En ce qui concerne l'impôt sur les sociétés :

Quant au profit sur le Trésor :

5. Lorsqu'un contribuable a fait l'objet de rectifications en matière de taxe sur la valeur ajoutée et d'impôt sur les bénéfices, ses bases d'imposition à l'impôt sur les sociétés peuvent être rehaussées d'un profit sur le Trésor chaque fois que le droit qui lui est ouvert de déduire de ces bases la taxe sur la valeur ajoutée rappelée aboutirait, à défaut de la constatation à due concurrence d'un tel profit, à ce que le contribuable soit imposé à l'impôt sur les sociétés sur une assiette plus réduite que celle sur laquelle il aurait été imposé s'il avait acquitté régulièrement la taxe sur la valeur ajoutée.

6. Il résulte de ce qui précède que la société Lascol Textiles n'est pas fondée à soutenir que les rappels de taxe sur la valeur ajoutée opérés par le service vérificateur ne sont pas justifiés et qu'en conséquence, le profit sur le Trésor correspondant aurait été réintégré à tort à son bénéfice imposable.

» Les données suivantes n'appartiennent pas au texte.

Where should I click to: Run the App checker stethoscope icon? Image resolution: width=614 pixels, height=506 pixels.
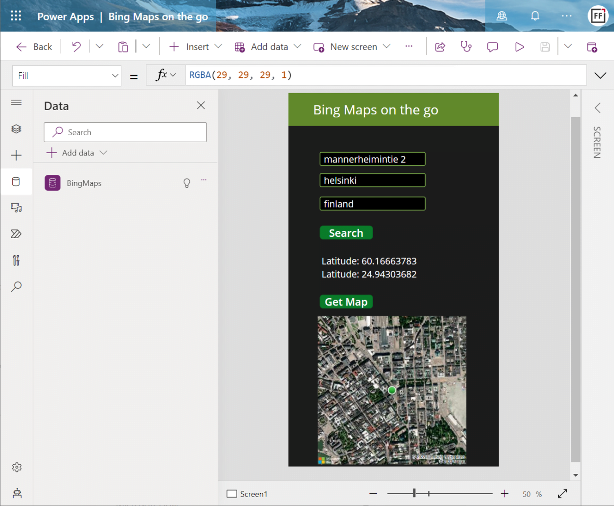[x=466, y=46]
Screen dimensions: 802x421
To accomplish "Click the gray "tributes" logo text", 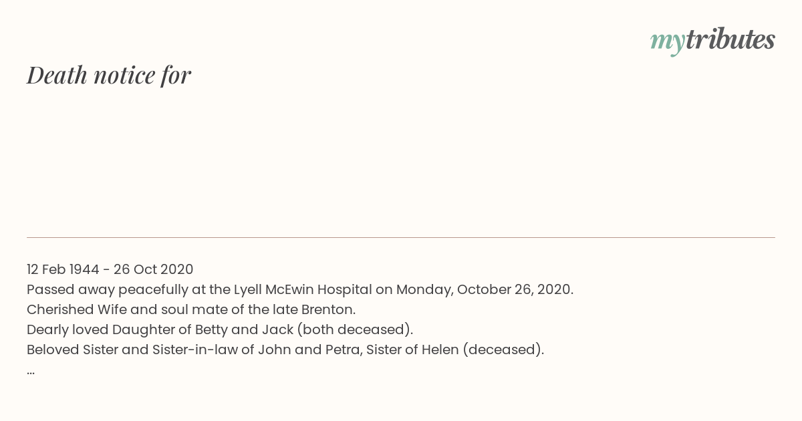I will coord(730,39).
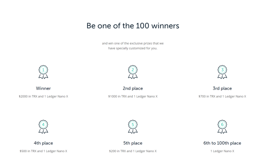Click the number 5 medal icon
The image size is (260, 168).
[x=133, y=127]
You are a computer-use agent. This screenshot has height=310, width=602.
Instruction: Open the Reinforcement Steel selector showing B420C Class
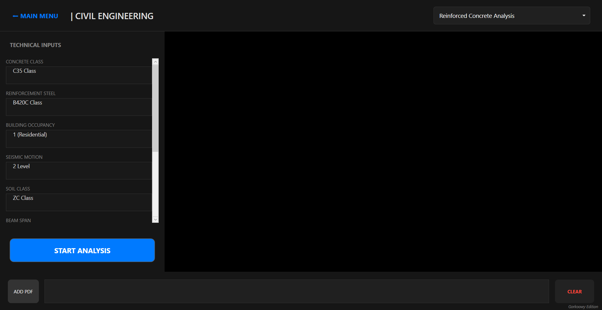78,107
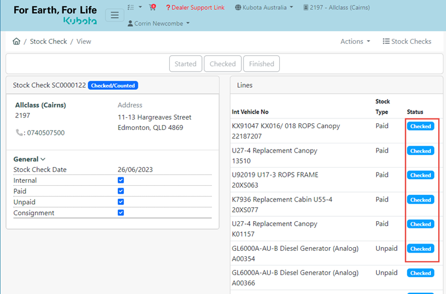Toggle the Paid checkbox
Image resolution: width=446 pixels, height=294 pixels.
pos(121,191)
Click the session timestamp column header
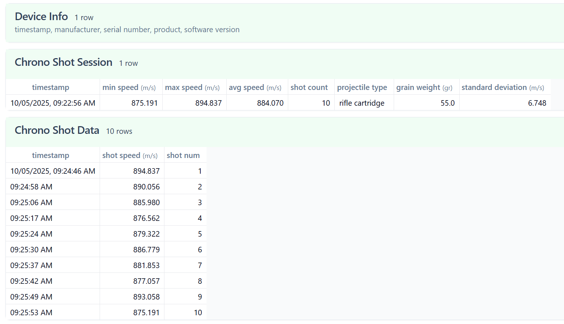The height and width of the screenshot is (324, 564). (51, 87)
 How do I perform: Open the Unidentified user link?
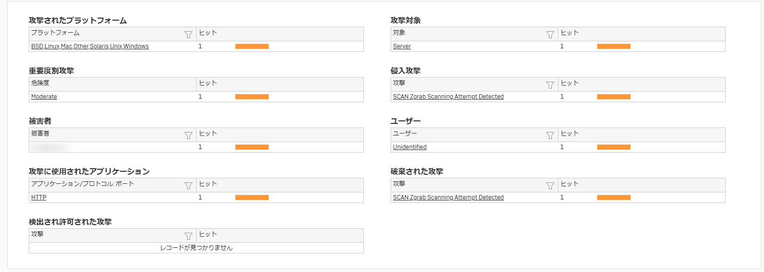coord(410,147)
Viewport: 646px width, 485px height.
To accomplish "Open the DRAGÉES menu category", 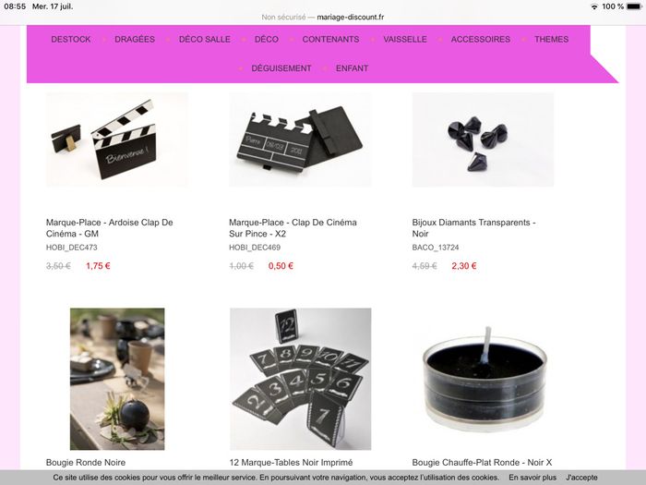I will [x=135, y=39].
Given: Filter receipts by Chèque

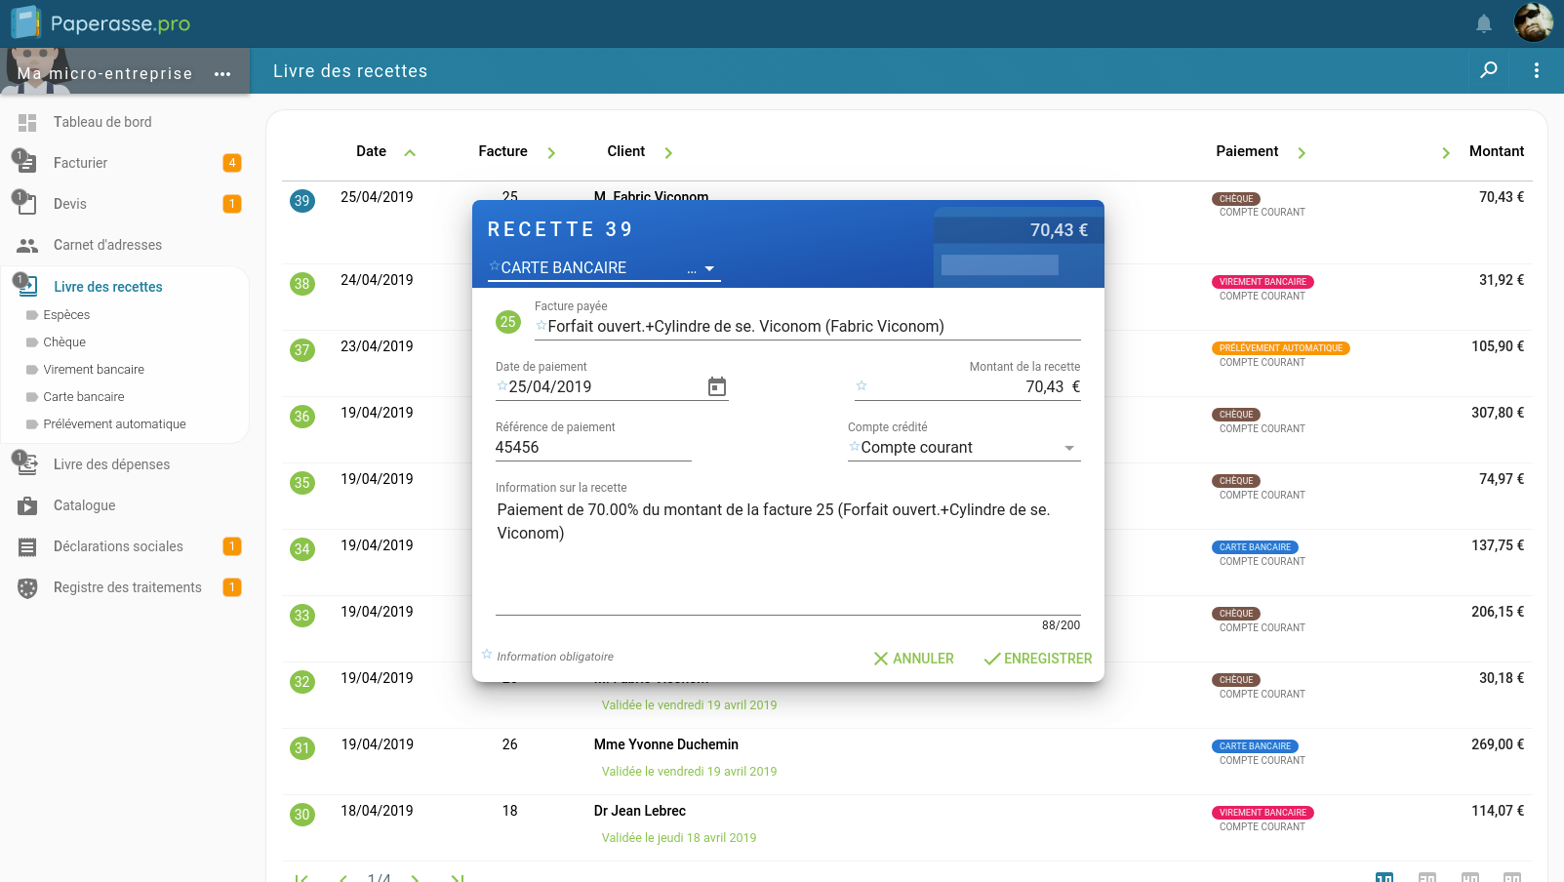Looking at the screenshot, I should coord(64,342).
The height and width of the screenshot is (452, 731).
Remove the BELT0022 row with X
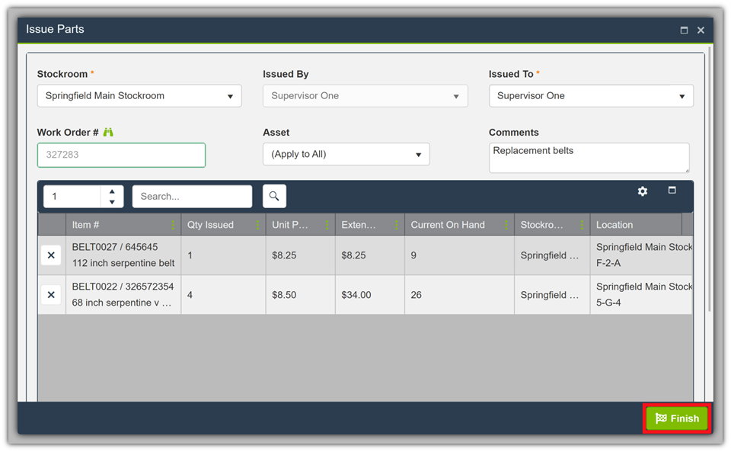point(51,295)
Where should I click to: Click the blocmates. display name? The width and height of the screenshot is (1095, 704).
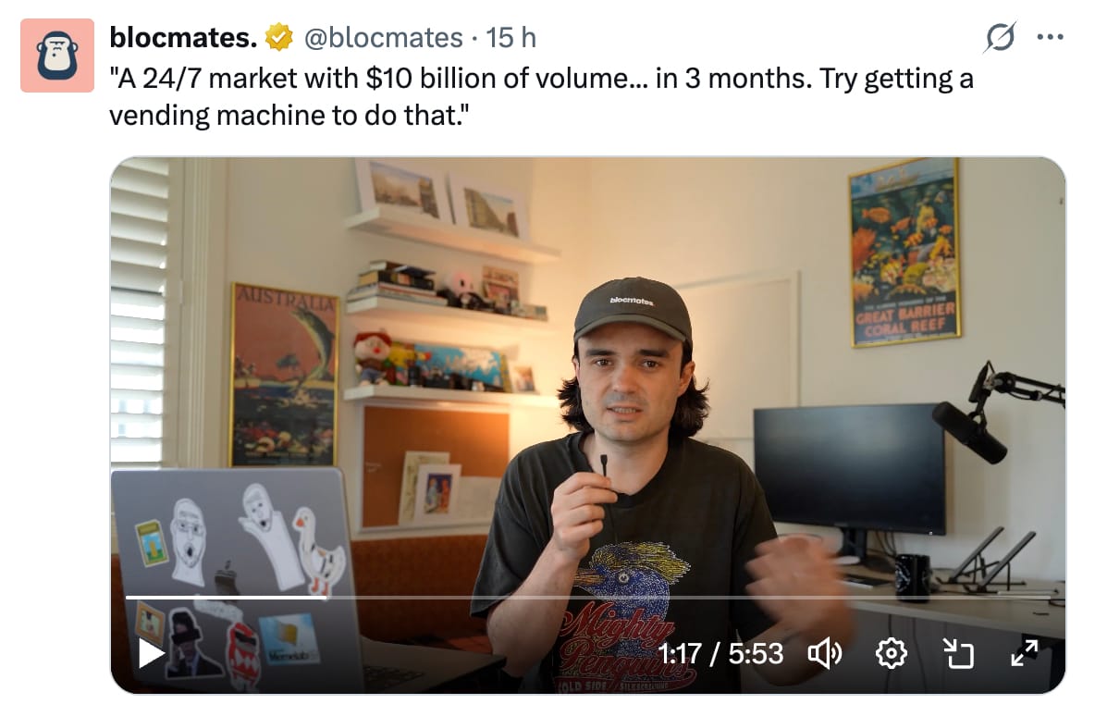coord(184,37)
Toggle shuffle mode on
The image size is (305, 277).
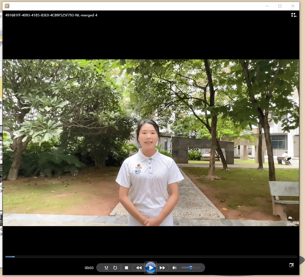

Quant aux charges engagées dans l'intérêt de la société :

7. Aux termes du 1 de l'article 39 du code général des impôts, dans sa rédaction applicable à la période d'imposition en litige : " Le bénéfice net est établi sous déduction de toutes charges, celles-ci comprenant, sous réserve des dispositions du 5, notamment : 1° Les frais généraux de toute nature (...) ". Pour être admises en déduction du résultat imposable, les charges doivent notamment être exposées dans l'intérêt direct de l'exploitation ou se rattacher à la gestion normale de l'entreprise et être appuyées de justifications suffisantes. A ce titre, si, en vertu des règles gouvernant l'attribution de la charge de la preuve devant le juge administratif, applicables sauf loi contraire, il incombe, en principe, à chaque partie d'établir les faits qu'elle invoque au soutien de ses prétentions, les éléments de preuve qu'une partie est seule en mesure de détenir ne sauraient être réclamés qu'à celle-ci. En particulier, et sous réserve des cas où la loi attribue la charge de la preuve au contribuable, il appartient au juge de l'impôt, au vu de l'instruction et compte-tenu, le cas échéant, de l'abstention d'une des parties à produire les éléments qu'elle est seule en mesure d'apporter et qui ne sauraient être réclamés qu'à elle-même, d'apprécier si la situation du contribuable entre dans le champ de l'assujettissement à l'impôt ou, le cas échéant, s'il remplit les conditions légales d'une exonération ou d'une réduction tenant, notamment, à l'octroi d'un avantage fiscal. Il résulte de la combinaison de ces éléments qu'il appartient, dès lors, à la société requérante, pour l'application des dispositions précitées du code général des impôts, de justifier tant du montant des charges qu'elle entend déduire du bénéfice net défini à l'article 38 du code général des impôts que de la correction de leur inscription en comptabilité, c'est-à-dire du principe même de leur déductibilité. La société doit apporter cette justification par la production de tous éléments suffisamment précis portant sur la nature de la charge en cause, ainsi que sur l'existence et la valeur de la contrepartie qu'elle en a retirée. Dans l'hypothèse où le contribuable s'acquitte de cette obligation, il incombe ensuite au service, s'il s'y croit fondé, d'apporter la preuve de ce que la charge en cause n'est pas déductible par nature, qu'elle est dépourvue de contrepartie, qu'elle a une contrepartie dépourvue d'intérêt pour le contribuable ou que la rémunération de cette contrepartie est excessive.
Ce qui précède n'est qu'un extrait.